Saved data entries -
========
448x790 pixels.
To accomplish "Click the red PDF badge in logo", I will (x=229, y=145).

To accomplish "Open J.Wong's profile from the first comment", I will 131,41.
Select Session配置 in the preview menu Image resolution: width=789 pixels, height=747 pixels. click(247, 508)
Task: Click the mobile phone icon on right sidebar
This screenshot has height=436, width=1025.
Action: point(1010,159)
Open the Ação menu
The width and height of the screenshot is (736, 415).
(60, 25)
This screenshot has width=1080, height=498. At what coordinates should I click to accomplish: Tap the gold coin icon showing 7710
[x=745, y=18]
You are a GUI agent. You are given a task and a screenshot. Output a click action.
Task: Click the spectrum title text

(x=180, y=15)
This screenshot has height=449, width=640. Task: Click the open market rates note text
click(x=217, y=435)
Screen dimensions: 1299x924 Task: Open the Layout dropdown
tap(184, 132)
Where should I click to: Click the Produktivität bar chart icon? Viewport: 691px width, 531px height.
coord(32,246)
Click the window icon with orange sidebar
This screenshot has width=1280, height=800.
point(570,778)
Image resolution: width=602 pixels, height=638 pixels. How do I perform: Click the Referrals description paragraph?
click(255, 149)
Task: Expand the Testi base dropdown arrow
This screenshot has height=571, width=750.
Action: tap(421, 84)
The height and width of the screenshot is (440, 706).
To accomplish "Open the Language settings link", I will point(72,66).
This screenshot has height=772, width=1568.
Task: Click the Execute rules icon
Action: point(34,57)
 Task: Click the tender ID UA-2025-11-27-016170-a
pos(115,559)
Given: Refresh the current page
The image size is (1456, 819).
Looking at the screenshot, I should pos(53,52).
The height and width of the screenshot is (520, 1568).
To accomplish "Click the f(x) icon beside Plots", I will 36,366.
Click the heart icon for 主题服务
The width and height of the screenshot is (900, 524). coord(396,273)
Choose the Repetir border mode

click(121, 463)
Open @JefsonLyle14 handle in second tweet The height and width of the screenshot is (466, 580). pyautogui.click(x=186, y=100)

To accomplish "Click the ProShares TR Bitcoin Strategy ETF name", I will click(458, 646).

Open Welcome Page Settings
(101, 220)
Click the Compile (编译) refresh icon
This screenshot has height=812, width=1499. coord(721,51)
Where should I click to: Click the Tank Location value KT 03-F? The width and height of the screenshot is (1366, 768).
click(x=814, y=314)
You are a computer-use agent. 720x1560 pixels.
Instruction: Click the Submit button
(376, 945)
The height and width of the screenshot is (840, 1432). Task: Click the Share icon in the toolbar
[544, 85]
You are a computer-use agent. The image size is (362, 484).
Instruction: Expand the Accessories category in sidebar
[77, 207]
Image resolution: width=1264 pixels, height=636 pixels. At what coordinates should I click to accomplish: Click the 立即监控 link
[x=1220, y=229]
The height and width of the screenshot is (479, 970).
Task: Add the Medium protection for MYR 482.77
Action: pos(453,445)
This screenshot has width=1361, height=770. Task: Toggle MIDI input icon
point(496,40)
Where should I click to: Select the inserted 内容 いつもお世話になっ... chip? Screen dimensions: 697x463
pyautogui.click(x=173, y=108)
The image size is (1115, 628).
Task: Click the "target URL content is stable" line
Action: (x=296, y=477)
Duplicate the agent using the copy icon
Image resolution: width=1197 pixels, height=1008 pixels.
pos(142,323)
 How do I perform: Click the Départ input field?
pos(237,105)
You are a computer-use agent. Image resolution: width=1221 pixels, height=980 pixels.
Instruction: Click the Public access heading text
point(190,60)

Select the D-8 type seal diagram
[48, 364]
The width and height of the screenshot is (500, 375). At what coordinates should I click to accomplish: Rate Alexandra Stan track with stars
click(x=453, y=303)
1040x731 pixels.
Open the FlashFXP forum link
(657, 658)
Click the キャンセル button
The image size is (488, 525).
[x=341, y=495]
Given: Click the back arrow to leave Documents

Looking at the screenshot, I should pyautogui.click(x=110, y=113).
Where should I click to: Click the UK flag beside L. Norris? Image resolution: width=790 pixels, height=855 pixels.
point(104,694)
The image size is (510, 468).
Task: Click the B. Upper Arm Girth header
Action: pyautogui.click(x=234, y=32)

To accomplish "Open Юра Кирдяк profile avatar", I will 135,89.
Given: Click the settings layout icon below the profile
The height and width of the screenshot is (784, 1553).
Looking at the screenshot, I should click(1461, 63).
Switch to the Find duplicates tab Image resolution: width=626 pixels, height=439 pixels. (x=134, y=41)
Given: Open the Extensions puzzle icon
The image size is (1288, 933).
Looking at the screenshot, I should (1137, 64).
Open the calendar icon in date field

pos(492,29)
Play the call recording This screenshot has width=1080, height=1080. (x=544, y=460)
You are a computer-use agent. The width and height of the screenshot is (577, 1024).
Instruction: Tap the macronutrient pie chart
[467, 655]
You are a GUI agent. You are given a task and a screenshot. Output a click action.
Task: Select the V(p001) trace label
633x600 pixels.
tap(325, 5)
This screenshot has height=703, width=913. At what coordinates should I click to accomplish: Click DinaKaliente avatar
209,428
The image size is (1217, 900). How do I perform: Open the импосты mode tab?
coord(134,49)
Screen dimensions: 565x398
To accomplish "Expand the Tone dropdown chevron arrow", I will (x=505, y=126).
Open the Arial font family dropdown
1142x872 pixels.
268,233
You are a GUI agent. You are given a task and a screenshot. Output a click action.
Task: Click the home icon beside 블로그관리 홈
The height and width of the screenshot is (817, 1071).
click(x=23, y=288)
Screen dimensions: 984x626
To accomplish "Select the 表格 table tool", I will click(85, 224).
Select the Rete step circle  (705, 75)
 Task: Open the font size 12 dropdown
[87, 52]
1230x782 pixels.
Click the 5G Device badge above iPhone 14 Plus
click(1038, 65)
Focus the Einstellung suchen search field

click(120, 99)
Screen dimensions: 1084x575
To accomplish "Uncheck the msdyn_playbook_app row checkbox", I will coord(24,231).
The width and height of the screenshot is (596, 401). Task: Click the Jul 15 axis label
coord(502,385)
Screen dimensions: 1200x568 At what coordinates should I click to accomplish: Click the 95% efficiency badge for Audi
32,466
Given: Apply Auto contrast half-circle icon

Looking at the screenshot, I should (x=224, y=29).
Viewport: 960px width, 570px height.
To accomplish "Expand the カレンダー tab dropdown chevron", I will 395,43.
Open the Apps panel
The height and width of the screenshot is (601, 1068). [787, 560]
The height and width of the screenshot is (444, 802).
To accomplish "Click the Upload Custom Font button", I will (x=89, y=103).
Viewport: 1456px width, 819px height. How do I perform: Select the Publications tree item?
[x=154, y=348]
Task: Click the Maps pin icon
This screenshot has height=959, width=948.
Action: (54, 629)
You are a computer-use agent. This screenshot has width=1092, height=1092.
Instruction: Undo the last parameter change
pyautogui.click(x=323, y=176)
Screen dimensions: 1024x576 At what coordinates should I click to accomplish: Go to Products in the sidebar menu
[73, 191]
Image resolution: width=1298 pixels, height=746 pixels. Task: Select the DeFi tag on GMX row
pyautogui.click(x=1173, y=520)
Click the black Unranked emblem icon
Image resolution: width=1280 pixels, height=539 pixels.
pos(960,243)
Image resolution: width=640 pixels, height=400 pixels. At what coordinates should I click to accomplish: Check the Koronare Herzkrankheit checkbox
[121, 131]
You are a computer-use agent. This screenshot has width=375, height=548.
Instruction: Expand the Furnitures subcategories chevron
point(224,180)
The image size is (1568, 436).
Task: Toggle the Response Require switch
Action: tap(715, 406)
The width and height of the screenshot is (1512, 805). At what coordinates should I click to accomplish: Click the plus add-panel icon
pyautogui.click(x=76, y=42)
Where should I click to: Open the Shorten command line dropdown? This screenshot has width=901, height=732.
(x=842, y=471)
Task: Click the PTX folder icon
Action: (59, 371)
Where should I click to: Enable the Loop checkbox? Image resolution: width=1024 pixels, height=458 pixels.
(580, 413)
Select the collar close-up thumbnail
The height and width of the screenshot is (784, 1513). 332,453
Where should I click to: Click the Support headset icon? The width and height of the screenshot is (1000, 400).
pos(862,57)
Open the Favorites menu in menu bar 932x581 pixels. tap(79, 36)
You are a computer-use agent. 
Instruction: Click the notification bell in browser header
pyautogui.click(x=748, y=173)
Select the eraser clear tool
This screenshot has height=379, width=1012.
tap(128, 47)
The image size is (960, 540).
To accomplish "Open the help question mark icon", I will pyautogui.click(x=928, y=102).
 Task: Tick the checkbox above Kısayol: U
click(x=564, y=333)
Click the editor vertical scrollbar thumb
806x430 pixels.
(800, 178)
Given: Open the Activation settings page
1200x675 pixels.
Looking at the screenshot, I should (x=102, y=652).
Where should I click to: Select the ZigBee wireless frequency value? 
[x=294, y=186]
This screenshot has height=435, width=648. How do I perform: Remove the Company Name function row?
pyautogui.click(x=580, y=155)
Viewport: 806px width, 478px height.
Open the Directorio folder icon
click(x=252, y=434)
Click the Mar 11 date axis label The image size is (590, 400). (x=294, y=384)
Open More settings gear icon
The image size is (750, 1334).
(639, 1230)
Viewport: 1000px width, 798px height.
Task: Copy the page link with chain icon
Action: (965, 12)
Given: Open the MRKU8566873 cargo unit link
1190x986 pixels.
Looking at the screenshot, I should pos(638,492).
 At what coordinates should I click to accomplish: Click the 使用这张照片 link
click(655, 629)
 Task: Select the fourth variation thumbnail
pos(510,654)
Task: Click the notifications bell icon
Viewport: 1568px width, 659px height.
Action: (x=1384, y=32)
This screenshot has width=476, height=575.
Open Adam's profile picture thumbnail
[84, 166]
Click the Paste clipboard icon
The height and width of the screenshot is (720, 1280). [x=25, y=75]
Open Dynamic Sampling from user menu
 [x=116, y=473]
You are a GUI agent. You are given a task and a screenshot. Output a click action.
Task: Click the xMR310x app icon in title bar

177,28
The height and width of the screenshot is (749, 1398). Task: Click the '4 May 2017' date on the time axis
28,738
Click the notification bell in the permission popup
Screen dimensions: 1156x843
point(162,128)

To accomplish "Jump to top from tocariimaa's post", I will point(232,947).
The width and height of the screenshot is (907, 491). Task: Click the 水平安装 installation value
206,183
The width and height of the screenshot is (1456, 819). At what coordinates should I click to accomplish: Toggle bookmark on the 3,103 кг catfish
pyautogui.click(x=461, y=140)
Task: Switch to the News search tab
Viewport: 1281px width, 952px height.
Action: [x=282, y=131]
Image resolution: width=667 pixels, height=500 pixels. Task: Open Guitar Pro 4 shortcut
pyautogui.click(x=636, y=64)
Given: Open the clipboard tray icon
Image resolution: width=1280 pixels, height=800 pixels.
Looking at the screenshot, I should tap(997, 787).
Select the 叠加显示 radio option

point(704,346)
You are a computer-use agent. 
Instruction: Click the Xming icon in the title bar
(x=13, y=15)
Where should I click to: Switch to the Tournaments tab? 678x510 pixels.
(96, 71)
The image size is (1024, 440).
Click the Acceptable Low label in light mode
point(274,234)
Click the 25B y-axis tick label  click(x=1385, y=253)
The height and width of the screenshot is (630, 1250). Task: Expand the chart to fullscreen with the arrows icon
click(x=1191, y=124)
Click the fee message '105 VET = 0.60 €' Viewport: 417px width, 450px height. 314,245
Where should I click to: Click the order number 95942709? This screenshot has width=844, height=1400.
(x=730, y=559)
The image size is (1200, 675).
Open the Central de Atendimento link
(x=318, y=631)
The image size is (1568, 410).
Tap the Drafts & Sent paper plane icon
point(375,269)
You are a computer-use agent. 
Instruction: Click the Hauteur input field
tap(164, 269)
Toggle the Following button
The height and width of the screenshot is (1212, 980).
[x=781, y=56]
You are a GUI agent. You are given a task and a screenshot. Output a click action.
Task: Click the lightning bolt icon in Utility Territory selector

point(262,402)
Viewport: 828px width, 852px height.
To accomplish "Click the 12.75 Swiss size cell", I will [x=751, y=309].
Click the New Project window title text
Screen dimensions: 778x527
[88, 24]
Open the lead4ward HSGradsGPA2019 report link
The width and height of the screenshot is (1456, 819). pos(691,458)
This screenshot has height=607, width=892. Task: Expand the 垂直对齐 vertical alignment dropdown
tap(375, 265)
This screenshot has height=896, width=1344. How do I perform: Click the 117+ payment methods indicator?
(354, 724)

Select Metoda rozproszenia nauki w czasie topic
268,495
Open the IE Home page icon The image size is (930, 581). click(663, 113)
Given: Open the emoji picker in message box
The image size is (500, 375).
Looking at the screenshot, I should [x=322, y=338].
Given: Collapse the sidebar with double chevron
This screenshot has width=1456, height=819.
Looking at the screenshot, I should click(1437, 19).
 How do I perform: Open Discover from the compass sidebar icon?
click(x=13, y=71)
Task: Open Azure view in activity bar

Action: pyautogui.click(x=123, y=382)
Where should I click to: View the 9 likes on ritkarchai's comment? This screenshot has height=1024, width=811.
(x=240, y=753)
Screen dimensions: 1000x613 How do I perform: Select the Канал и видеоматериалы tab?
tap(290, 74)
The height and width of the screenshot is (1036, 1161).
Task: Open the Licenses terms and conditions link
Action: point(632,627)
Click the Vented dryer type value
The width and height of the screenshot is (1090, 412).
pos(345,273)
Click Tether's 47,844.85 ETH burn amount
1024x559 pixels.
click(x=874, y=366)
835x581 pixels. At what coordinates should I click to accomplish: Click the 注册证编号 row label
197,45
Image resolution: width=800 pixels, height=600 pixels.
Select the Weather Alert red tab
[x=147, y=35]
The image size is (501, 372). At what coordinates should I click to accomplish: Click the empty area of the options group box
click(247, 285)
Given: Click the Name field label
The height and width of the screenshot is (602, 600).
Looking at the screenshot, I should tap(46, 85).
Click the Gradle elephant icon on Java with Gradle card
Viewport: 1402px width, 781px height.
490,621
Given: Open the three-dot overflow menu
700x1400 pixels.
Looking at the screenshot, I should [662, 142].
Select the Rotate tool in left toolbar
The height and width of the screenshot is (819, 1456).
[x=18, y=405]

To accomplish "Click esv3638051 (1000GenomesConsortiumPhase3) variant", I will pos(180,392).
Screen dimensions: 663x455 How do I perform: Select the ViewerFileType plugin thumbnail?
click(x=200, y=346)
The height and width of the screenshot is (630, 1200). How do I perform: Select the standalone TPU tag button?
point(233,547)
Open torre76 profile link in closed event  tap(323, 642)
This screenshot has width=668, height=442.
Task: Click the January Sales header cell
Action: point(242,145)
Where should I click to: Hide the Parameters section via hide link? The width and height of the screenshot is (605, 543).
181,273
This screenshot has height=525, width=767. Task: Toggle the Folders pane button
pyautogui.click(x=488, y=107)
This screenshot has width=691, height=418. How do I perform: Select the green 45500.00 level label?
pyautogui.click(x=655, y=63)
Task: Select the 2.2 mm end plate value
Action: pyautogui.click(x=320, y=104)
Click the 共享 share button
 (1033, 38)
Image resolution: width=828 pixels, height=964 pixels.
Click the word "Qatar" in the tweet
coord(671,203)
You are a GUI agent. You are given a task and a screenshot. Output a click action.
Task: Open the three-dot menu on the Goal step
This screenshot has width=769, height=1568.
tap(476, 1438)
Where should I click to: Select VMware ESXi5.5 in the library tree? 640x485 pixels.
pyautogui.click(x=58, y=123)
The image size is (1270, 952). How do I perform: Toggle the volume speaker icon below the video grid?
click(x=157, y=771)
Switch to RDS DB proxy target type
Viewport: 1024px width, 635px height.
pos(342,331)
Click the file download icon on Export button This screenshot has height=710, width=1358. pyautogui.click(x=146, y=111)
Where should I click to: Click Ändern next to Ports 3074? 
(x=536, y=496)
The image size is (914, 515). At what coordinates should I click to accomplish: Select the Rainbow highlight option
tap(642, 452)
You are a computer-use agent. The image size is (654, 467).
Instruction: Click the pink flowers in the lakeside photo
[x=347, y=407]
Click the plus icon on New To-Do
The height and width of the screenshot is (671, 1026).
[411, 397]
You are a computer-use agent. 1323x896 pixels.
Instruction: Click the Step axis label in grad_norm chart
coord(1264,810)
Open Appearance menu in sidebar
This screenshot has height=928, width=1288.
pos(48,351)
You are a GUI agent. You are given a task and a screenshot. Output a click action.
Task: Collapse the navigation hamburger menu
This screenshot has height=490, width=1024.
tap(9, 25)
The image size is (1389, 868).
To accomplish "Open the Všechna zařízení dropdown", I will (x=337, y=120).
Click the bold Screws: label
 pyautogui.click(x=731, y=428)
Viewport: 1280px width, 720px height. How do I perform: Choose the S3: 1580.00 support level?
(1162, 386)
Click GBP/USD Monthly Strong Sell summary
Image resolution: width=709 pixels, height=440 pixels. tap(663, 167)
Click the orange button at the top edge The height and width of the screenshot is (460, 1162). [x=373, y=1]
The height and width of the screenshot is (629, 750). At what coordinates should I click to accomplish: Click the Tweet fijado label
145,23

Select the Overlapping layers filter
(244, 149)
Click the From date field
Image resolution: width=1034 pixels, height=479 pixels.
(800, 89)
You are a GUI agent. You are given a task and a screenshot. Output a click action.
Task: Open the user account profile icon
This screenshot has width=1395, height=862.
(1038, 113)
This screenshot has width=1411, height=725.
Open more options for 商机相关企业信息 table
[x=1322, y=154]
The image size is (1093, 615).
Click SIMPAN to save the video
========
Please restate only the opening stretch of the records above: every line from the first through the one containing "Task: Click the mobile", exactly as written.

448x790 pixels.
To accomplish "Click the red PDF badge in logo", I will (x=229, y=145).

To accomplish "Open J.Wong's profile from the first comment", I will 131,41.
Select Session配置 in the preview menu Image resolution: width=789 pixels, height=747 pixels. click(247, 508)
Task: Click the mobile phone icon on right sidebar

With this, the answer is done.